En el caso que nos ocupa, el artículo de Esteban Cabal, el llamado “yoísmo” no es un recurso, es un refugio. Cada párrafo, o siendo benevolentes, cada tres párrafos, gira en torno a una vivencia del autor autoafirmante de sí mismo. Sin ánimo de transgredir las buenas maneras pero a falta de otro vocablo, no queda más remedio que llamarlo, de forma cortés, petulancia.

El artículo de marras queda así enmarcado, en refugio del monólogo complaciente muy alejado de lo que podría haber sido una mirada singular.

Súmase el tono sentencioso, la ausencia de profundidad sin desarrollo ni tensión intelectual.

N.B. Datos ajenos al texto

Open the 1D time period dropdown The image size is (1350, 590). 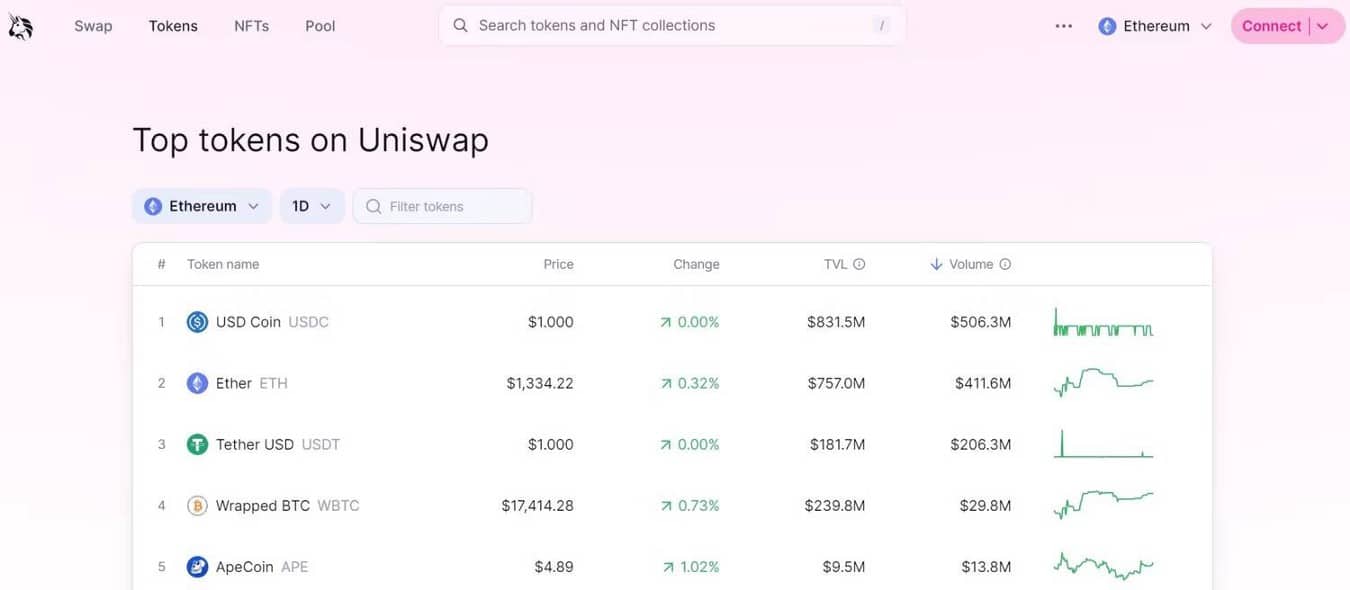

Cuando lo manido, llevado a altas cotas de vanidad, es expuesto y escrito, queda solo el sonrojo del lector; la cruda evidencia de los resultados que las egolatrías desenfrenadas producen; la ceguera insana ante la propia obra, ajena al pudor de uno mismo. Los efectos del “yoísmo” son perniciosos y penosos.

El artículo, apenas puede aspirar a otra cosa que a ser olvidado con la misma rapidez que se consume.

Si la profundidad fuese un requisito, no pasaría de charco en verano; aunque el autor lo considere océano de talento. Diríase que confunde eco con talento: se escucha mucho pero no dice nada.

De esta manera, entre tanta primera persona y muy menguada sustancia, logra el milagro de escribir mucho sobre sí mismo y poco o nada de relevancia sobre todo lo demás.